### Entries for locating text and elements
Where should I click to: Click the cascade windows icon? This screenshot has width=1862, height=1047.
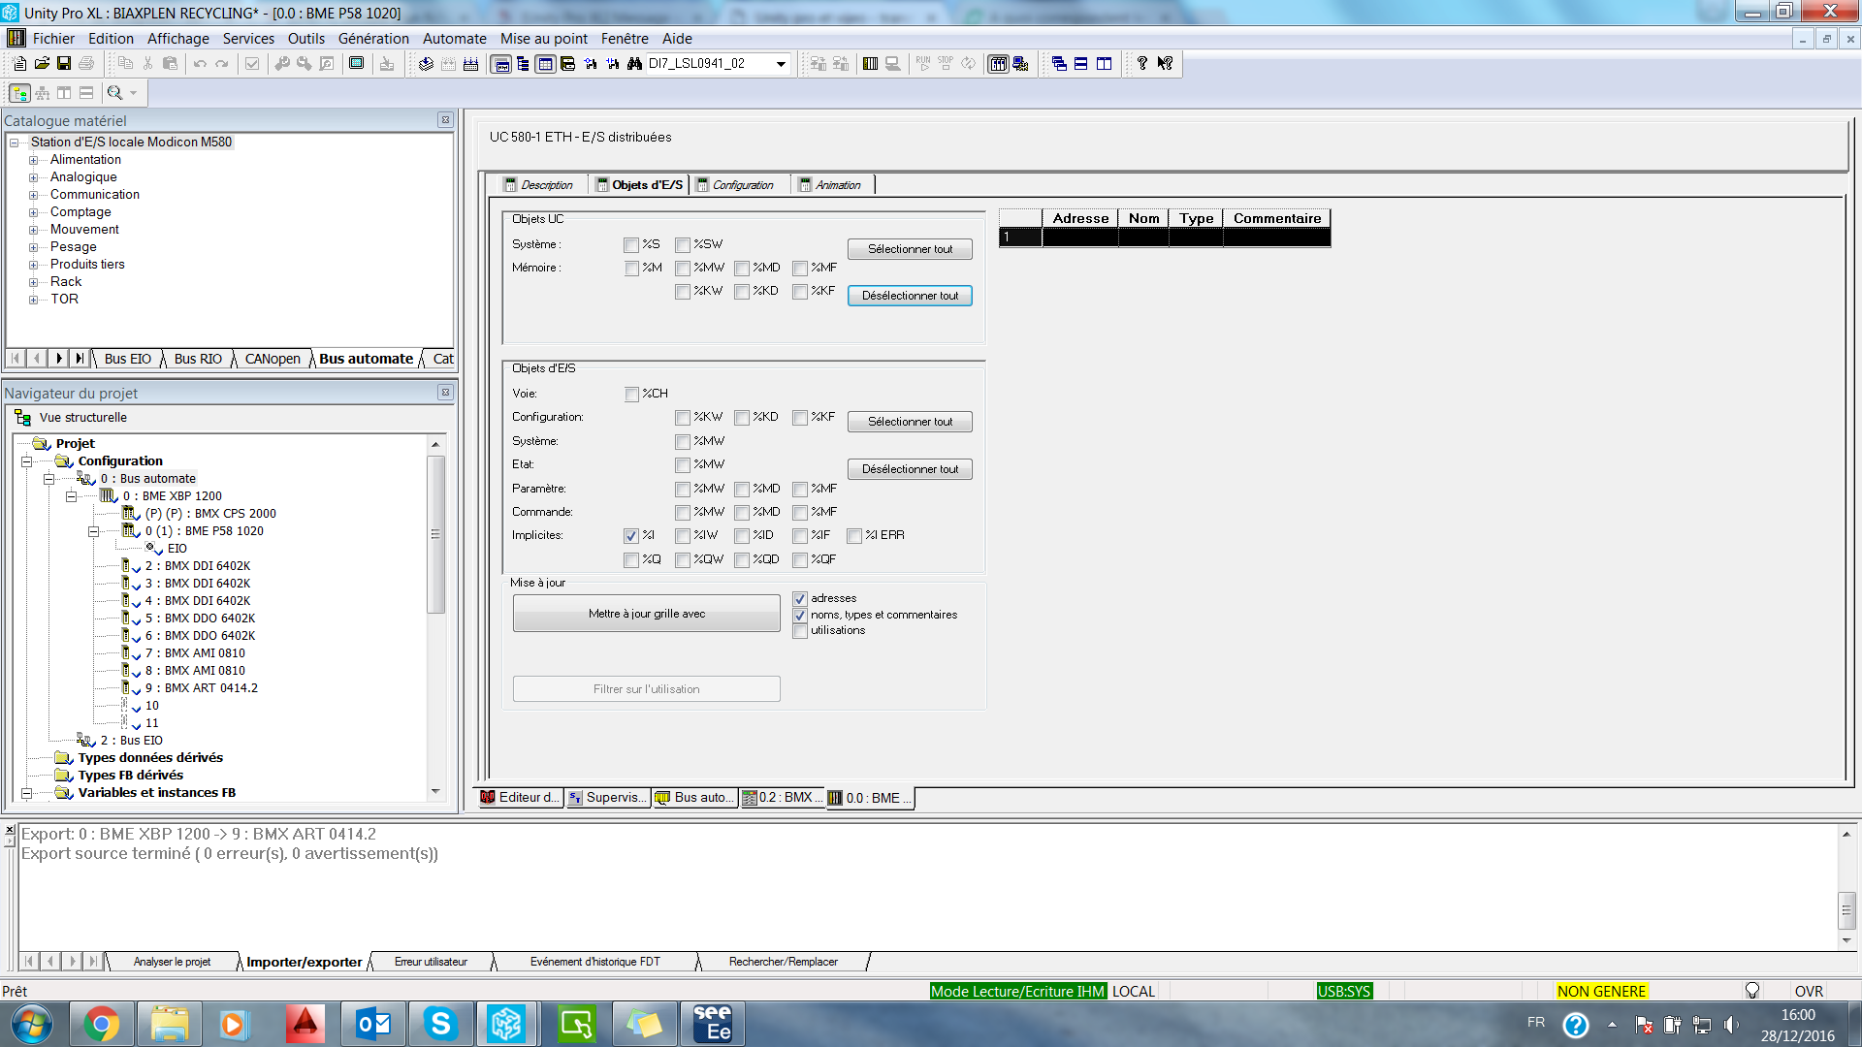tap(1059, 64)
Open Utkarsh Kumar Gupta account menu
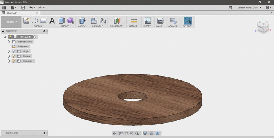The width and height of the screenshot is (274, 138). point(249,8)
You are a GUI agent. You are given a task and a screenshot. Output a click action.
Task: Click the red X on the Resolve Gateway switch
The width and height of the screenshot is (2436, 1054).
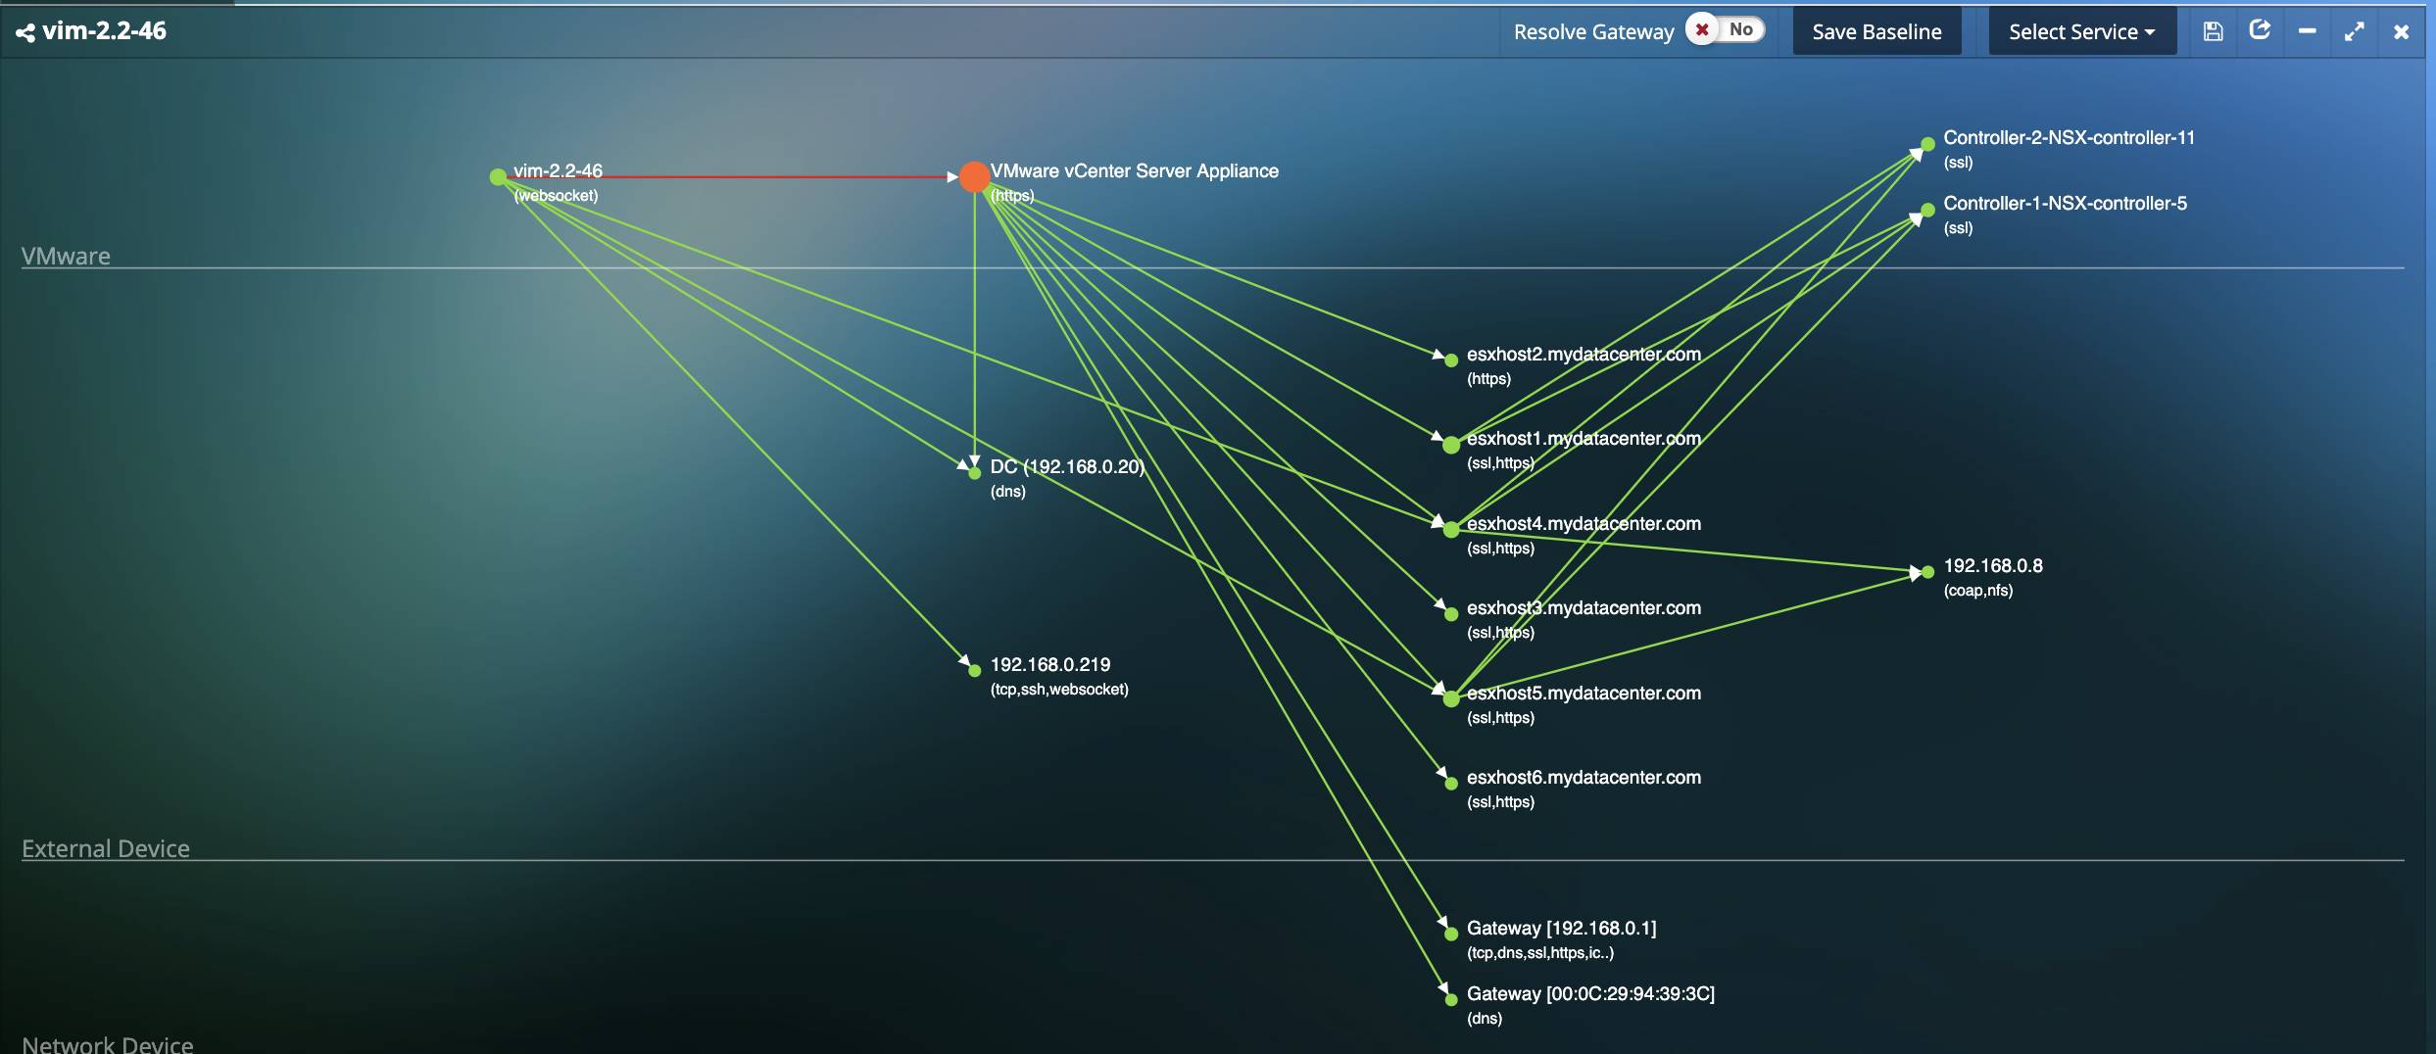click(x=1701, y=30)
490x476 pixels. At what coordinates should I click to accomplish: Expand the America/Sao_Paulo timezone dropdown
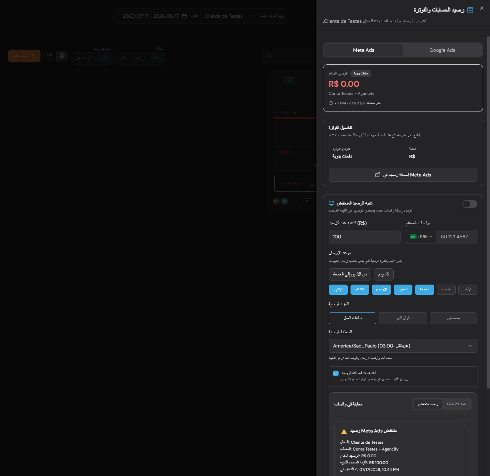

### Work to do
Report every line of the entries above that contains the word "should". Case counts.

### Result of the task
Where should I click to: Click the cascade windows icon? This screenshot has width=1862, height=1047.
490x476 pixels. At what coordinates should I click to accomplish: Expand the America/Sao_Paulo timezone dropdown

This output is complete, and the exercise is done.